If We Break: A Memoir of Marriage, Addiction and Healing
- Author: Kathleen Buhle
- Language: English
- Genre: Memoir
- Published: June 14, 2022
- Publisher: Crown Publishing Group
- Pages: 300
- ISBN: 9780593241073

= If We Break =

2022 memoir by Kathleen Buhle

If We Break: A Memoir of Marriage, Addiction and Healing is a 2022 memoir by Kathleen Buhle, the former wife of Hunter Biden. The book centers around the couple's marriage and is critical of Biden, noting his alcoholism, drug abuse, and extramarital affairs.

== Publication ==
The 300-page book was published on June 14, 2022, by Penguin Random House subsidiary Crown Publishing Group. It was written by Kathleen Buhle, previously known as Kathleen Biden, and published while Buhle's former father-in law, Joe Biden, was the president of the United States, and a year after her former husband, Hunter Biden, published his memoir Beautiful Things. Professional writer Susan Conley assisted Buhle in the writing of the book. Prior to publication, parts of the book were published by People.

== Synopsis ==
If We Break recounts her first meeting of Hunter Biden in 1992 at a Jesuit Volunteer Corps event in Oregon when she was aged 23. After Buhle became pregnant, the couple wed in 1993.

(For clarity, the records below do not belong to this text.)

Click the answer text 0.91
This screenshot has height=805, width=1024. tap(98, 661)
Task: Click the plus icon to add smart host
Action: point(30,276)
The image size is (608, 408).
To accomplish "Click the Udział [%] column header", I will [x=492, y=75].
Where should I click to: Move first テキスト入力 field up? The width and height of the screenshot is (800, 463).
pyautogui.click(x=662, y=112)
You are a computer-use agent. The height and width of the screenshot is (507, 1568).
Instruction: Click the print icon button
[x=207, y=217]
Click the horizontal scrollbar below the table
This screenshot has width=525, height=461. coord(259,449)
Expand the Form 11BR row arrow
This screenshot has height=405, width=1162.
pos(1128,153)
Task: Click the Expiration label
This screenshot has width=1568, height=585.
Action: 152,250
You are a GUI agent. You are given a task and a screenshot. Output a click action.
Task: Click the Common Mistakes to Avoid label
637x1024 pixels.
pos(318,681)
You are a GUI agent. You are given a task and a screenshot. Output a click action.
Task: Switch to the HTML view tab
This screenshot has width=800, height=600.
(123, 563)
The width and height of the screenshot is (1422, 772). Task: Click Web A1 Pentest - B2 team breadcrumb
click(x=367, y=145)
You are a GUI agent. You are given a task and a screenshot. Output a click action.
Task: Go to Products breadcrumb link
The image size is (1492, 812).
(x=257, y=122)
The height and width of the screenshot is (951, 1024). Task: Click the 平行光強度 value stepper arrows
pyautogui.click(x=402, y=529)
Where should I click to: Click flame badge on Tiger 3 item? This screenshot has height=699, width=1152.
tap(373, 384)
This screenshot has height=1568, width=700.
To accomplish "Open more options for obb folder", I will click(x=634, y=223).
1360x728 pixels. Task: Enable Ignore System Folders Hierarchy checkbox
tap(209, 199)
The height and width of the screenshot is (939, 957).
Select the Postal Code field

Buhle writes about Biden's tax problems and alcoholism during the 2000s. The book recounts Biden entering rehabilitation programs in 2003 and again in 2012. Buhle describes Hunter Biden's drinking worsening after his brother Beau Biden received a terminal cancer diagnosis. Buhle is critical of Biden, accusing him of nastiness towards her, especially the implication that she lacked intelligence. If We Break notes Biden's extramarital affairs, including with his brother's widow Hallie Olivere Biden. Buhle writes that Biden admitted to five affairs with sex workers.

The book also recounts Biden's expulsion from the United States Navy for cocaine use. Buhle notes her ongoing acceptance of lies from Biden prior to the couple's 2017 divorce. The book briefly discusses Buhle's friendship with Michelle Obama and the author receiving a colon cancer diagnosis after her divorce.

== Critical reception ==

Lloyd Green, in a review for The Guardian, wrote that "A lot revolves around Hunter," and describing the memoir as "another addition to the canon of opposition research on the Bidens, should Joe Biden run for re-election." Kirkus Reviews noted Buhle "plays a relatively small role" in Beautiful Things, the memoir written by Hunter Biden, "while hers focuses solely on their relationship," and states her book is "remarkably lacking in both sensationalism and vengeance". Karen Heller's review in The Washington Post states "There are constant trivialities about how handsome Hunter looks in a suit and exchanges of 'I love you' between the couple. Note to memoir authors: Don't do this."